Supplied entries:
**********

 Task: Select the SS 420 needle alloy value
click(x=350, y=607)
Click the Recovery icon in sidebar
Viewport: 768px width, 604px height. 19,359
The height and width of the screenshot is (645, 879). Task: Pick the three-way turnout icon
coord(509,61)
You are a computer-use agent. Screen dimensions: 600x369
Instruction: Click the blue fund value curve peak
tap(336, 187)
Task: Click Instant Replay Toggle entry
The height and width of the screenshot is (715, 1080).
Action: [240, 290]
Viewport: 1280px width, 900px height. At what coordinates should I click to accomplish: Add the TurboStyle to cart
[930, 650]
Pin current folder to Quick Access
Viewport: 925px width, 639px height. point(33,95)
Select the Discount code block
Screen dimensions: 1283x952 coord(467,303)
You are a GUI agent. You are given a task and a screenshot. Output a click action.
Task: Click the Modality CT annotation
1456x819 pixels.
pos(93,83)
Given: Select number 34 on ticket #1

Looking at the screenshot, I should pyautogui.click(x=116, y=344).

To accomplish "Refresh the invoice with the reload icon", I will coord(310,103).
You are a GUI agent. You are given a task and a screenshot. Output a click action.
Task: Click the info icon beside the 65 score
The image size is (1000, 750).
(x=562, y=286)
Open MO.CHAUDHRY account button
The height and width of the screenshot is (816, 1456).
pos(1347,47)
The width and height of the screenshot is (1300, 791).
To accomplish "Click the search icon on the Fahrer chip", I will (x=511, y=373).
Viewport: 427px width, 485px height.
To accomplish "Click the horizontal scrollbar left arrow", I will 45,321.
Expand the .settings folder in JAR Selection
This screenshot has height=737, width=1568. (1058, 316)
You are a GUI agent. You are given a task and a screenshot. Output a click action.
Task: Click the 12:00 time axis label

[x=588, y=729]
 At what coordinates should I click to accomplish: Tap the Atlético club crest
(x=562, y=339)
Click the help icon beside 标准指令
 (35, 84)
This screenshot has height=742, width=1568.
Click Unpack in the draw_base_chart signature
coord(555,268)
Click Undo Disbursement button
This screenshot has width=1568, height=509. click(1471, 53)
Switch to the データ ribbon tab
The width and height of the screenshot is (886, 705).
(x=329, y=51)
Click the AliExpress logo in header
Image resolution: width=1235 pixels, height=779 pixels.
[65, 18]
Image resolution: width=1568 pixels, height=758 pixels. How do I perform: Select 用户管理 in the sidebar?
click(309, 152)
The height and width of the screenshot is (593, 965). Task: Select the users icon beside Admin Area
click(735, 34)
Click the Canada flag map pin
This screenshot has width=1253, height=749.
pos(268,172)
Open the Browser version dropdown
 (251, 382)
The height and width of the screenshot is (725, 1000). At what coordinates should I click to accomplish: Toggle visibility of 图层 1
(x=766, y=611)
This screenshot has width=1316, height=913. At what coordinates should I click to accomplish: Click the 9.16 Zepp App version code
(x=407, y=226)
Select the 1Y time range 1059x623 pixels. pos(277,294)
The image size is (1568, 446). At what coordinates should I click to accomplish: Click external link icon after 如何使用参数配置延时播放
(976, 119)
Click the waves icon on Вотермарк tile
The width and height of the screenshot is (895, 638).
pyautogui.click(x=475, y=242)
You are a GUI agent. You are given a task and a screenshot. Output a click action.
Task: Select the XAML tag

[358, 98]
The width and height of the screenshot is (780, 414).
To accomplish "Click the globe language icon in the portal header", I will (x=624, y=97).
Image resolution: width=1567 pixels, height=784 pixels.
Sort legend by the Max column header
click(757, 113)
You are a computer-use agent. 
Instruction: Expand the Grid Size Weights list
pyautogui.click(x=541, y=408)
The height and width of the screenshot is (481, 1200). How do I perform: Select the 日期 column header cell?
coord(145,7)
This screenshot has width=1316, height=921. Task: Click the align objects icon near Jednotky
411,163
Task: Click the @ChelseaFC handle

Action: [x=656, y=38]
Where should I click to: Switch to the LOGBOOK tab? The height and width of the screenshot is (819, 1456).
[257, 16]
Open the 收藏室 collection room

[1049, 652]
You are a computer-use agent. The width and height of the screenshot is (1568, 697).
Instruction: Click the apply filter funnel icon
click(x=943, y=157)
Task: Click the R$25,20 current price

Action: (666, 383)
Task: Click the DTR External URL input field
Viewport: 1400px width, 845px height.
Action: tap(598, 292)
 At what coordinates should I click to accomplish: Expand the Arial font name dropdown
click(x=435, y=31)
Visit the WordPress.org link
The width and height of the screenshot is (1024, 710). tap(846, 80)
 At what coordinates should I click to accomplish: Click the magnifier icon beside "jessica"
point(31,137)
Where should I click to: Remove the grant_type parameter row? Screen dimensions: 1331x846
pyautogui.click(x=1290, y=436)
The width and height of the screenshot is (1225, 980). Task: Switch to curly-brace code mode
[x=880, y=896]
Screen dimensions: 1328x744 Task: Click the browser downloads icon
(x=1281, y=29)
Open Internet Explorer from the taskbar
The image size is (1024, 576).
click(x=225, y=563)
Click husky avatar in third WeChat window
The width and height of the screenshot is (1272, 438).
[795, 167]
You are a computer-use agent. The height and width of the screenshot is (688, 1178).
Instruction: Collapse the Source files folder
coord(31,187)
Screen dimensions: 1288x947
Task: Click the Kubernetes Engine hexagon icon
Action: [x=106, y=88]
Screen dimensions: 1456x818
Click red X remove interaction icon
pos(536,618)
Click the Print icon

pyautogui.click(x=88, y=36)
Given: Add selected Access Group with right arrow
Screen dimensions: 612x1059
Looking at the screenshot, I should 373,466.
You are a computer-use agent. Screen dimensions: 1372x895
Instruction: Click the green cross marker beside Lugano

**********

Work to do: Repeat all of the records above word for word, without leaving anything out.

Written response:
 Task: Select the SS 420 needle alloy value
click(x=350, y=607)
Click the Recovery icon in sidebar
Viewport: 768px width, 604px height. 19,359
The height and width of the screenshot is (645, 879). Task: Pick the three-way turnout icon
coord(509,61)
You are a computer-use agent. Screen dimensions: 600x369
Instruction: Click the blue fund value curve peak
tap(336, 187)
Task: Click Instant Replay Toggle entry
The height and width of the screenshot is (715, 1080).
Action: [240, 290]
Viewport: 1280px width, 900px height. At what coordinates should I click to accomplish: Add the TurboStyle to cart
[930, 650]
Pin current folder to Quick Access
Viewport: 925px width, 639px height. point(33,95)
Select the Discount code block
Screen dimensions: 1283x952 coord(467,303)
You are a GUI agent. You are given a task and a screenshot. Output a click action.
Task: Click the Modality CT annotation
1456x819 pixels.
pos(93,83)
Given: Select number 34 on ticket #1

Looking at the screenshot, I should pyautogui.click(x=116, y=344).

To accomplish "Refresh the invoice with the reload icon", I will coord(310,103).
You are a GUI agent. You are given a task and a screenshot. Output a click action.
Task: Click the info icon beside the 65 score
The image size is (1000, 750).
(x=562, y=286)
Open MO.CHAUDHRY account button
The height and width of the screenshot is (816, 1456).
pos(1347,47)
The width and height of the screenshot is (1300, 791).
To accomplish "Click the search icon on the Fahrer chip", I will (x=511, y=373).
Viewport: 427px width, 485px height.
To accomplish "Click the horizontal scrollbar left arrow", I will 45,321.
Expand the .settings folder in JAR Selection
This screenshot has height=737, width=1568. (1058, 316)
You are a GUI agent. You are given a task and a screenshot. Output a click action.
Task: Click the 12:00 time axis label

[x=588, y=729]
 At what coordinates should I click to accomplish: Tap the Atlético club crest
(x=562, y=339)
Click the help icon beside 标准指令
 (35, 84)
This screenshot has height=742, width=1568.
Click Unpack in the draw_base_chart signature
coord(555,268)
Click Undo Disbursement button
This screenshot has width=1568, height=509. click(1471, 53)
Switch to the データ ribbon tab
The width and height of the screenshot is (886, 705).
(x=329, y=51)
Click the AliExpress logo in header
Image resolution: width=1235 pixels, height=779 pixels.
[65, 18]
Image resolution: width=1568 pixels, height=758 pixels. How do I perform: Select 用户管理 in the sidebar?
click(309, 152)
The height and width of the screenshot is (593, 965). Task: Select the users icon beside Admin Area
click(735, 34)
Click the Canada flag map pin
This screenshot has width=1253, height=749.
pos(268,172)
Open the Browser version dropdown
 (251, 382)
The height and width of the screenshot is (725, 1000). At what coordinates should I click to accomplish: Toggle visibility of 图层 1
(x=766, y=611)
This screenshot has width=1316, height=913. At what coordinates should I click to accomplish: Click the 9.16 Zepp App version code
(x=407, y=226)
Select the 1Y time range 1059x623 pixels. pos(277,294)
The image size is (1568, 446). At what coordinates should I click to accomplish: Click external link icon after 如何使用参数配置延时播放
(976, 119)
Click the waves icon on Вотермарк tile
The width and height of the screenshot is (895, 638).
pyautogui.click(x=475, y=242)
You are a GUI agent. You are given a task and a screenshot. Output a click action.
Task: Select the XAML tag

[358, 98]
The width and height of the screenshot is (780, 414).
To accomplish "Click the globe language icon in the portal header", I will (x=624, y=97).
Image resolution: width=1567 pixels, height=784 pixels.
Sort legend by the Max column header
click(757, 113)
You are a computer-use agent. 
Instruction: Expand the Grid Size Weights list
pyautogui.click(x=541, y=408)
The height and width of the screenshot is (481, 1200). How do I perform: Select the 日期 column header cell?
coord(145,7)
This screenshot has width=1316, height=921. Task: Click the align objects icon near Jednotky
411,163
Task: Click the @ChelseaFC handle

Action: [x=656, y=38]
Where should I click to: Switch to the LOGBOOK tab? The height and width of the screenshot is (819, 1456).
[257, 16]
Open the 收藏室 collection room

[1049, 652]
You are a computer-use agent. The width and height of the screenshot is (1568, 697).
Instruction: Click the apply filter funnel icon
click(x=943, y=157)
Task: Click the R$25,20 current price

Action: (666, 383)
Task: Click the DTR External URL input field
Viewport: 1400px width, 845px height.
Action: tap(598, 292)
 At what coordinates should I click to accomplish: Expand the Arial font name dropdown
click(x=435, y=31)
Visit the WordPress.org link
The width and height of the screenshot is (1024, 710). tap(846, 80)
 At what coordinates should I click to accomplish: Click the magnifier icon beside "jessica"
point(31,137)
Where should I click to: Remove the grant_type parameter row? Screen dimensions: 1331x846
pyautogui.click(x=1290, y=436)
The width and height of the screenshot is (1225, 980). Task: Switch to curly-brace code mode
[x=880, y=896]
Screen dimensions: 1328x744 Task: Click the browser downloads icon
(x=1281, y=29)
Open Internet Explorer from the taskbar
The image size is (1024, 576).
click(x=225, y=563)
Click husky avatar in third WeChat window
The width and height of the screenshot is (1272, 438).
[795, 167]
You are a computer-use agent. The height and width of the screenshot is (688, 1178).
Instruction: Collapse the Source files folder
coord(31,187)
Screen dimensions: 1288x947
Task: Click the Kubernetes Engine hexagon icon
Action: [x=106, y=88]
Screen dimensions: 1456x818
Click red X remove interaction icon
pos(536,618)
Click the Print icon

pyautogui.click(x=88, y=36)
Given: Add selected Access Group with right arrow
Screen dimensions: 612x1059
Looking at the screenshot, I should 373,466.
You are a computer-use agent. Screen dimensions: 1372x895
Instruction: Click the green cross marker beside Lugano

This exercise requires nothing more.